NIA CHARLESTOWN NEVIS (March 24, 2017) – Nicole Slack-Liburd, Permanent Secretary in the Ministry of Health on Nevis, says the Nevis Island Administration (NIA) recognizes the urgency of addressing the incidence of Non-Communicable Diseases (NCDs) on the island and has so far embarked on a number of initiatives to deal with the matter.
Slack-Liburd, made the comment while delivering remarks at the opening ceremony of a two-day Stakeholder Consultation for the National Multi-sectoral Action Plan for Non-Communicable Diseases (NCDs), at the Nevis Disaster Management Department conference room at Long Point on March 24, 2017. The event is a collaboration between the Ministries of Health on St. Kitts, Nevis and the Pan American Health Organization (PAHO). The theme is “Uniting against Chronic Diseases.”
“This exercise will guide our process here in the Federation where we will plan our strategy to address diseases such as diabetes, hypertension and cancers which form our greatest burden of disease in the Federation.
“Recent studies conducted in Nevis have revealed that 17 percent of the population is diabetic and 24 percent hypertensive, that’s the adult population. We also average about 20 new cases of cancer per year. Persons that are overweight and obese in the population exceed 70 percent. The government recognizes the urgency of addressing this issue…” she said.
The Health Official noted that St. Kitts and Nevis had given its commitment to implement a number of initiatives to fight against NDCs when it signed the Port of Spain Declaration with other Caribbean Community (CARICOM) member states in the fight against NDCs.
They included legislation, mandatory labelling of foods, physical activity in all schools, taxation on alcohol and tobacco products and increased promotion of agriculture through fair trade policies.

ASSIGNMENT A:
According to the release on non-communicable diseases in Nevis, what percentage of the adult population of Nevis is hypertensive?
ASSIGNMENT B:
Continue the release on non-communicable diseases in Nevis from its final sentence.
The entries that follow the release on non-communicable diseases in Nevis are not required for any of this work.

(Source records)
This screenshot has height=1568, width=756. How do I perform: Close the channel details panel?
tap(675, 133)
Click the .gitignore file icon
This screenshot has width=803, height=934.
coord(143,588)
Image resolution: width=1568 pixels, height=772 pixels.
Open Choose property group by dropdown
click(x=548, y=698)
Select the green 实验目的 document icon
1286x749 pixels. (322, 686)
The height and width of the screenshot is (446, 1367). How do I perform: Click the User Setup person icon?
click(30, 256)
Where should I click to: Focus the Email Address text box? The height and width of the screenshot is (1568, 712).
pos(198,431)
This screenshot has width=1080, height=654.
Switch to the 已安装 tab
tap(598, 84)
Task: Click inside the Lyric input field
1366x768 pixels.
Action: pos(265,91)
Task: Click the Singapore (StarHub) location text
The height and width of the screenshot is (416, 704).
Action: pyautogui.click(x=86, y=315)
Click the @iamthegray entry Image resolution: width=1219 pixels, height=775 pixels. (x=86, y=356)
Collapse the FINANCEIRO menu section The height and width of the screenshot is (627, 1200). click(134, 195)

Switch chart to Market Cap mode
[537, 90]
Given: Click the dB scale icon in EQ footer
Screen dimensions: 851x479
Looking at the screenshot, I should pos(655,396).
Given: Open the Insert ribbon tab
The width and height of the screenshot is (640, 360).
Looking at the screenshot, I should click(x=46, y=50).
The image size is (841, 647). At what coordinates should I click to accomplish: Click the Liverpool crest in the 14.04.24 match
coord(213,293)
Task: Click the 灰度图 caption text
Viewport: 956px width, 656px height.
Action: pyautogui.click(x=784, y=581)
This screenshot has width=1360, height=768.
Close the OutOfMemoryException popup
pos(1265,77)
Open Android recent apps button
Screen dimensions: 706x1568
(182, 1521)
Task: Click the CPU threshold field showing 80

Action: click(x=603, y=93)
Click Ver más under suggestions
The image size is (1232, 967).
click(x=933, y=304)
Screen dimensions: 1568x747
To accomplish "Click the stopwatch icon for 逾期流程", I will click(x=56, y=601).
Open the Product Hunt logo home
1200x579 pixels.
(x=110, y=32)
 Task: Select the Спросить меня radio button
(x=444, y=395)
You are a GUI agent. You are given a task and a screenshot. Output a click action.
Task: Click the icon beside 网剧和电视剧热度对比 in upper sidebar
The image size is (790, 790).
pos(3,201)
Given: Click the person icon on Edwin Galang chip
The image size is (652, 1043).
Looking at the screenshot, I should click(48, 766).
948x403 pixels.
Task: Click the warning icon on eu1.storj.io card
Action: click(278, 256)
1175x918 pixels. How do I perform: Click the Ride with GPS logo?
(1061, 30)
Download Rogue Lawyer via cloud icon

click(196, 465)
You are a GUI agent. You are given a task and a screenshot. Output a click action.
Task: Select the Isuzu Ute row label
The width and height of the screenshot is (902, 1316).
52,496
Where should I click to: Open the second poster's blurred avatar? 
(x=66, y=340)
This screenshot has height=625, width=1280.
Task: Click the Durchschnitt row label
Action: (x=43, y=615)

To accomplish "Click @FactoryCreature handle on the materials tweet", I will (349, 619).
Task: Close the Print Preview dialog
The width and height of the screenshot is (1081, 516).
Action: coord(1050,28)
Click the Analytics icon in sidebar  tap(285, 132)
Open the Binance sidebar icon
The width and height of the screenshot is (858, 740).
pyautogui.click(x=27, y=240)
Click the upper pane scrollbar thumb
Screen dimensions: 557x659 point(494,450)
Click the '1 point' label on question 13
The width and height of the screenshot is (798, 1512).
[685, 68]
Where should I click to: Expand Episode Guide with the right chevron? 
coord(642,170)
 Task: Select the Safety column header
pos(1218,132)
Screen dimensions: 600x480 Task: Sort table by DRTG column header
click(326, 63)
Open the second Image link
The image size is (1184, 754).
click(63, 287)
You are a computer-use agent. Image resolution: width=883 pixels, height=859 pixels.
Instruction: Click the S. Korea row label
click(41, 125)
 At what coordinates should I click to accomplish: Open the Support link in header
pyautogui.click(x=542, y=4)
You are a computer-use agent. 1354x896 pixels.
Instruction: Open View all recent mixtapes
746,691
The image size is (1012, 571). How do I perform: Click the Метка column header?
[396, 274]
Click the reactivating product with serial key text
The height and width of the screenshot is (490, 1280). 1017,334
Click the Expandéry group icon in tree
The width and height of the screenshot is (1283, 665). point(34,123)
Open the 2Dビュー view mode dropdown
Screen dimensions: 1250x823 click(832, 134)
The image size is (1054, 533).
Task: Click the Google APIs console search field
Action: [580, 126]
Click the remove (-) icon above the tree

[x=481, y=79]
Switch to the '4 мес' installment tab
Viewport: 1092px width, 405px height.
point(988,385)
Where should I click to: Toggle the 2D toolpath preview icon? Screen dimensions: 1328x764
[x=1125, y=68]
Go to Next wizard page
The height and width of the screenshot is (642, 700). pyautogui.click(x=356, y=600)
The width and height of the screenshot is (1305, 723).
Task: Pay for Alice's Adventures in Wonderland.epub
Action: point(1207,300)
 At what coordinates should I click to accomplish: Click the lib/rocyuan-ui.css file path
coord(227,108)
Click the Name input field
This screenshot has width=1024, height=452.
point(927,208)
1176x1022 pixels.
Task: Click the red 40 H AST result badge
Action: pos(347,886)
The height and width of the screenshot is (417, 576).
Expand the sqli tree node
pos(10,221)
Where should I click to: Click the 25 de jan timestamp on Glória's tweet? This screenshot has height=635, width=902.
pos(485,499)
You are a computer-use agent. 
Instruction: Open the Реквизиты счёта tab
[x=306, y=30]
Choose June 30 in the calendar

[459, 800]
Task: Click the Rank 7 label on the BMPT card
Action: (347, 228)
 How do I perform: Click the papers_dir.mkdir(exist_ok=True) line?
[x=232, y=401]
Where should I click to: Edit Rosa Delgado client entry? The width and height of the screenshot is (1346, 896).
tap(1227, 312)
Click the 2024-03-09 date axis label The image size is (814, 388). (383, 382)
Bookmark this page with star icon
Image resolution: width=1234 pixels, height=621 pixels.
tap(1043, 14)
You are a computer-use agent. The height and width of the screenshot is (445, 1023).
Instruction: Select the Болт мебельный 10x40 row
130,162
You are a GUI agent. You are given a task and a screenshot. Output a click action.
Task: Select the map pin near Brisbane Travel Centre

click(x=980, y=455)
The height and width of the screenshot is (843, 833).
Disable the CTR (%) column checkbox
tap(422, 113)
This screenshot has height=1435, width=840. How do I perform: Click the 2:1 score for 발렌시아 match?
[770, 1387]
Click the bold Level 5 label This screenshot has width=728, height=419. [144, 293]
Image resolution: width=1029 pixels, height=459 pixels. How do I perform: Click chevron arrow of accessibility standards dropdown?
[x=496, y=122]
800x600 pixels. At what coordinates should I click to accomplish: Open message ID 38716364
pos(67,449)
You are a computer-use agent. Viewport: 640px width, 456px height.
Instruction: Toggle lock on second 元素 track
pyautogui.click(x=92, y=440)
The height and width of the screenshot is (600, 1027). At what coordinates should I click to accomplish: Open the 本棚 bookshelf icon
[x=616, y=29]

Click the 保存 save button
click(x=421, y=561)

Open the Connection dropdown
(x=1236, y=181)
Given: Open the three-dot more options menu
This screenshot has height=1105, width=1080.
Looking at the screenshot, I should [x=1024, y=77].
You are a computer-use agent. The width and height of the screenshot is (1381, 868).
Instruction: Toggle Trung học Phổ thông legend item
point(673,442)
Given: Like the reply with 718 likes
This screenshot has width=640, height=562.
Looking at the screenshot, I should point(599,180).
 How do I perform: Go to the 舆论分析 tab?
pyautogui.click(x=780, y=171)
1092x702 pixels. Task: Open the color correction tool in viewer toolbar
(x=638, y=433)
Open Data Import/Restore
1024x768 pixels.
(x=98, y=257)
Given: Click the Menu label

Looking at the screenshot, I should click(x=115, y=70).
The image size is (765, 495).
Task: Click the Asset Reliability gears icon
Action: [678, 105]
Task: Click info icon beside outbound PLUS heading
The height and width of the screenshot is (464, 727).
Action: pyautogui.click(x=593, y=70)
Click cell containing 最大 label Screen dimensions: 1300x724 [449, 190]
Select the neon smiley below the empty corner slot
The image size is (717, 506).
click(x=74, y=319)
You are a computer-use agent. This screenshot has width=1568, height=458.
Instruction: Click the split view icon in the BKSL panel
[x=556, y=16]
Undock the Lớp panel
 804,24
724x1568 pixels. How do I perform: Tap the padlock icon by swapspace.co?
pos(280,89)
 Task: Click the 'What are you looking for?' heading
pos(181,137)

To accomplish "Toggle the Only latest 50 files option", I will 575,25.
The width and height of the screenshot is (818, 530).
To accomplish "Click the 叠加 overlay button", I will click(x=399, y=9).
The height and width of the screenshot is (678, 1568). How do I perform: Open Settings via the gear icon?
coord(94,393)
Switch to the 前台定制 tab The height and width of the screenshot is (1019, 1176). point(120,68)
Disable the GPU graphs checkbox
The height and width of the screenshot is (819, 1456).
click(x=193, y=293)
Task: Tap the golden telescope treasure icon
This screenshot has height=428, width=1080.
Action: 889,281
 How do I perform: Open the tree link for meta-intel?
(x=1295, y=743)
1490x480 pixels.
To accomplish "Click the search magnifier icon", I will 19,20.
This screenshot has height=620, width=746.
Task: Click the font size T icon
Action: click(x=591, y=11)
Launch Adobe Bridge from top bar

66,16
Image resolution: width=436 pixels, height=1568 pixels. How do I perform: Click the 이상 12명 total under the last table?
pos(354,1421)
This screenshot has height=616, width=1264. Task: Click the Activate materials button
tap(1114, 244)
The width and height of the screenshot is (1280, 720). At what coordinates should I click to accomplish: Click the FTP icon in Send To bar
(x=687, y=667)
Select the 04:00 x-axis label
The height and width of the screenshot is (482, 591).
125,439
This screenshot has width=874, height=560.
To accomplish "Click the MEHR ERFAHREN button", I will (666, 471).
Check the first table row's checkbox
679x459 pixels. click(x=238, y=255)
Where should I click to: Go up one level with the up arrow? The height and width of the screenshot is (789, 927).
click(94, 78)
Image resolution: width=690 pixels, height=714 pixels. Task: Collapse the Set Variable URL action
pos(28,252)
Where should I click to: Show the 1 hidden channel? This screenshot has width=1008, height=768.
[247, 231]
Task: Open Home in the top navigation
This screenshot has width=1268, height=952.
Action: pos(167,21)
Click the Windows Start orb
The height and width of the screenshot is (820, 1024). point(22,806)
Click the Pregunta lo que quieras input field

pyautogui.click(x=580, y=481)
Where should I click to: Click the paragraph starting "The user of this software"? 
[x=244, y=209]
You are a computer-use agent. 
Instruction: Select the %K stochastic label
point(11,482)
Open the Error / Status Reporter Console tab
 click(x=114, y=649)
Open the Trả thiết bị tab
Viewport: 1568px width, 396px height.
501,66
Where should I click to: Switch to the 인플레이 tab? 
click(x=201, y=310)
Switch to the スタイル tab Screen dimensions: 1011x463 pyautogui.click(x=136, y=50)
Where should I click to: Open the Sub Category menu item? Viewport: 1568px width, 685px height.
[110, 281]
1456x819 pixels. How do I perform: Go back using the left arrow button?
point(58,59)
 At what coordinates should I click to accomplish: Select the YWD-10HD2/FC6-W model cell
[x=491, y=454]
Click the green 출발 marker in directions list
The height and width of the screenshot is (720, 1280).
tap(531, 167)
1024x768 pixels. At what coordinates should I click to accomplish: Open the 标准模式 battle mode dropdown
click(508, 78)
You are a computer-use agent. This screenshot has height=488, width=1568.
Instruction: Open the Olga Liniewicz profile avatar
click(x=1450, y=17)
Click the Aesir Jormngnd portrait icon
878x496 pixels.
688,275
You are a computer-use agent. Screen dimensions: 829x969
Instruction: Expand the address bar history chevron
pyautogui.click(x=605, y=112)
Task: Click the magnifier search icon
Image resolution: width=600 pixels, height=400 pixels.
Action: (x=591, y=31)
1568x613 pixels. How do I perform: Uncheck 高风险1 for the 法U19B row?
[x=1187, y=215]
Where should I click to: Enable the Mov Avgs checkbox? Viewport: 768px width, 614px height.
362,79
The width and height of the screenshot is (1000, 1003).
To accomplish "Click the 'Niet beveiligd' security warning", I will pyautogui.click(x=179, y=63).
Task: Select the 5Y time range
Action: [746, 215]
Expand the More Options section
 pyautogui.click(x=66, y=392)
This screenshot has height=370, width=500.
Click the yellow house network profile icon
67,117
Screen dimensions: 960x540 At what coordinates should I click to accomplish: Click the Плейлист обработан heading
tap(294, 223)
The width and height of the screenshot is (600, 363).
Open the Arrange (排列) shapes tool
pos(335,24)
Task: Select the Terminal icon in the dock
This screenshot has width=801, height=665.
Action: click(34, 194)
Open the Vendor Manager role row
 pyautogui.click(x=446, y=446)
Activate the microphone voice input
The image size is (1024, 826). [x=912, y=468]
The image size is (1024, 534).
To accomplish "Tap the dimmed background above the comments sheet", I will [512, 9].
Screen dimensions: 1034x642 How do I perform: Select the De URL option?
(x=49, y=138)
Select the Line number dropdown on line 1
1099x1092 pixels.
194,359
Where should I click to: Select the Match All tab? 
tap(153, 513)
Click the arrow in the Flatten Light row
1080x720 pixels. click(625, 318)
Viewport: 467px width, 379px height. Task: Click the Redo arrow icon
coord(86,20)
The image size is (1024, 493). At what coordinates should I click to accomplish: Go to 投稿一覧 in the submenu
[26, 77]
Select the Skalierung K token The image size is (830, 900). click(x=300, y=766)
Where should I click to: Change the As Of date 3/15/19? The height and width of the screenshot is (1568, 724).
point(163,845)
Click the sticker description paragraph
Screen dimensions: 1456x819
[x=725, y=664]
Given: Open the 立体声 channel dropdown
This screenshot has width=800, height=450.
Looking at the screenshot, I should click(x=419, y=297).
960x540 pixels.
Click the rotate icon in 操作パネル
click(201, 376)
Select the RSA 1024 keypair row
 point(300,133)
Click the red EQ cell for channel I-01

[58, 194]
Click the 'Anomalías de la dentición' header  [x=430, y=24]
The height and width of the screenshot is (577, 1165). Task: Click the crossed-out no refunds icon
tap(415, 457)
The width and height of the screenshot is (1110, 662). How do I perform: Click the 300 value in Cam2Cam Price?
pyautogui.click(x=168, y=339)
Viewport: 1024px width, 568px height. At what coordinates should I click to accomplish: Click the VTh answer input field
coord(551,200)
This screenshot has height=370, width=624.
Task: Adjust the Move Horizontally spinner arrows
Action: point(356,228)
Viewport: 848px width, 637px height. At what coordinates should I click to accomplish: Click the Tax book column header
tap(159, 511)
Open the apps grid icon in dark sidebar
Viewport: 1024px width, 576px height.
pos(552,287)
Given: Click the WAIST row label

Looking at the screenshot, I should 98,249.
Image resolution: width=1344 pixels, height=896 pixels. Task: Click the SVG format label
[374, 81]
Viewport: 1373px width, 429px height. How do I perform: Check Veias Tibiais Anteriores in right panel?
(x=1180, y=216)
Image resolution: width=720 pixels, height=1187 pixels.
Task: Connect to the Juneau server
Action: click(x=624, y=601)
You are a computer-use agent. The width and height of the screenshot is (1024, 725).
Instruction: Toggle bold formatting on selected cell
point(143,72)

WRITTEN RESPONSE A:
24 percent of the adult population is hypertensive.

WRITTEN RESPONSE B:
She said in Nevis there are several successes attained under the existing policy and plan for 2013-2017, which the Ministry of Health is excited build on with its partners. However, there is the need to identify gaps in the programme. She pointed to the difficulties inhibiting behavior change because of culture.
Among the gains she pointed to are the school meals programme which has increased the availability of healthy meals to children, through expansion and more healthy meal options. The introduction of hydroponic systems donated by the Rouse Foundation of Atlanta, which complement the work of the Ministry of Agriculture in schools.
At the community level, she said the Agriculture Department, through its annual Agriculture Open Day, has increased the promotion of healthy eating. The My Healthy Plate programme and similar initiatives provide education on healthy eating and increased health screening outreach activities which facilitate early detection.
Slack-Liburd told the stakeholders, though they have their own ideas on how they should proceed with dealing with the incidence of NDCs their input was important. She urged them to work together so that when the plan is evaluated in 2021 they would be satisfied that their effort made a difference in the reduction of the incidence of diabetes, hypertension and other diseases.
Other remarks were made by Dr. Judy Nisbett, Medical Officer of Health on Nevis.